On Sun, 9 Jul 2023 21:15:18 +0000, Seymour J Metz wrote:
>UTF-8 is an encoding of Unicode and the size of a character depends on its
>code point. I'm not sure what you mean by a UTF-8 character.
>
I stand corrected. "A sequence of octets valid in UTF9."
>UNIX is ASCII-based, and I'm not aware of any new certification requirement to
>support Unicode. However, as a practical matter the marketplace demands it.
>
UNIX branding makes no requirement of ASCII. otherwise z/OS wouldn't have
qualified.
>My understanding is that windows file names are UCS-2 only, and only
>characters in the BMP are allowed.
>
Oh. Linux seems relatively tolerant.
In reply to your earlier question, yes:
1736 $ touch $( printf '\300\n' | iconv -f iso8859-1 -t UTF-8 )

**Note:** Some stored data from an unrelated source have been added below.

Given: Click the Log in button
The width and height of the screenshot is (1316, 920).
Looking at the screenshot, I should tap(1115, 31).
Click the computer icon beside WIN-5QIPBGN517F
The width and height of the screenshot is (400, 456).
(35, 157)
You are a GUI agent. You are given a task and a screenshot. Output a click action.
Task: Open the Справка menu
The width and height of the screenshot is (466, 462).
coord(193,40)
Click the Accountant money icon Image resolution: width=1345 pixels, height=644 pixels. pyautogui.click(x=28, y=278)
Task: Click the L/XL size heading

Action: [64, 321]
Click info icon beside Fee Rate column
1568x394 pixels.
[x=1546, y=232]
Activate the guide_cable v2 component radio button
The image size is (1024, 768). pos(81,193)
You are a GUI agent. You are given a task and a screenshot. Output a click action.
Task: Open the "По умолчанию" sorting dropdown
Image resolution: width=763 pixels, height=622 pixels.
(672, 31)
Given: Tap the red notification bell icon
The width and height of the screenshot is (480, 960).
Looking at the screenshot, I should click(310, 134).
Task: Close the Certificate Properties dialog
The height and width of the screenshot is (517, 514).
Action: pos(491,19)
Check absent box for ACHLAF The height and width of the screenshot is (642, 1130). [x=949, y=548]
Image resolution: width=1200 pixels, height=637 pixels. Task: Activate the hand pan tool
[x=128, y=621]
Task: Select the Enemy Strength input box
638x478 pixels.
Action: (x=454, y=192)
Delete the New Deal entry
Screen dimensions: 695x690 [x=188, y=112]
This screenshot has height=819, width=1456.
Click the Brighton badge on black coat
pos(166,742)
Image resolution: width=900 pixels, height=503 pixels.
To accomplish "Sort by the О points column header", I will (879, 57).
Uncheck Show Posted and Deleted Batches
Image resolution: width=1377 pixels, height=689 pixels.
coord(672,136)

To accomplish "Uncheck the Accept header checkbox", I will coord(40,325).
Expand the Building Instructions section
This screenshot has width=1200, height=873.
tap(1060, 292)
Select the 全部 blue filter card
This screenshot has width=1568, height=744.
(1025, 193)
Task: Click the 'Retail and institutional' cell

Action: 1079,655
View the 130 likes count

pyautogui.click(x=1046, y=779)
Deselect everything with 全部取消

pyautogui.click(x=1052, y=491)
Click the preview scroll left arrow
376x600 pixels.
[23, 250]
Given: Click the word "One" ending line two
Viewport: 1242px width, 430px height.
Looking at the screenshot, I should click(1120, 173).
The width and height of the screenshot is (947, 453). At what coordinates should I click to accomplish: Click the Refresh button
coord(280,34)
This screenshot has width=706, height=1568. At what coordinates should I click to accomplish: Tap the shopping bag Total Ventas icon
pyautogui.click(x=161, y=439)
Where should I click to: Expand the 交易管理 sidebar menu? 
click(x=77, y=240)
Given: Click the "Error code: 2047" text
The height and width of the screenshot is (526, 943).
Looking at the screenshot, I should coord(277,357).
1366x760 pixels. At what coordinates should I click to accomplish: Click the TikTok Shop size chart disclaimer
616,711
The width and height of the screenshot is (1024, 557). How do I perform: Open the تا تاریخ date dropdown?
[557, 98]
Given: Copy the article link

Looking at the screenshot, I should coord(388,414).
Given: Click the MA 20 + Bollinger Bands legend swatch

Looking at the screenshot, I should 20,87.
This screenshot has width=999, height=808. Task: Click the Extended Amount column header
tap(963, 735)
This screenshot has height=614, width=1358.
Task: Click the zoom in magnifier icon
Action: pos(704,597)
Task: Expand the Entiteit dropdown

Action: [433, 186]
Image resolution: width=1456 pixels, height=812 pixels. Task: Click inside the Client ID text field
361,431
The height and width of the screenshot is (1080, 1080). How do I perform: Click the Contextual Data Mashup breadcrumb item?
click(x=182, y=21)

1737 $ ls -l $( printf '\300\n' | iconv -f iso8859-1 -t UTF-8 )
-rw-r--r-- 1 paulgilm wheel 0 Jul 9 15:26 À
1738 $
Otherwise, I understand that IBM mainframes store Hebrew text backward in files,
so my example containing conventional Hebrew text would appear garbled in
ISPF Edit in a file tagged 1208 and t terminal with 424.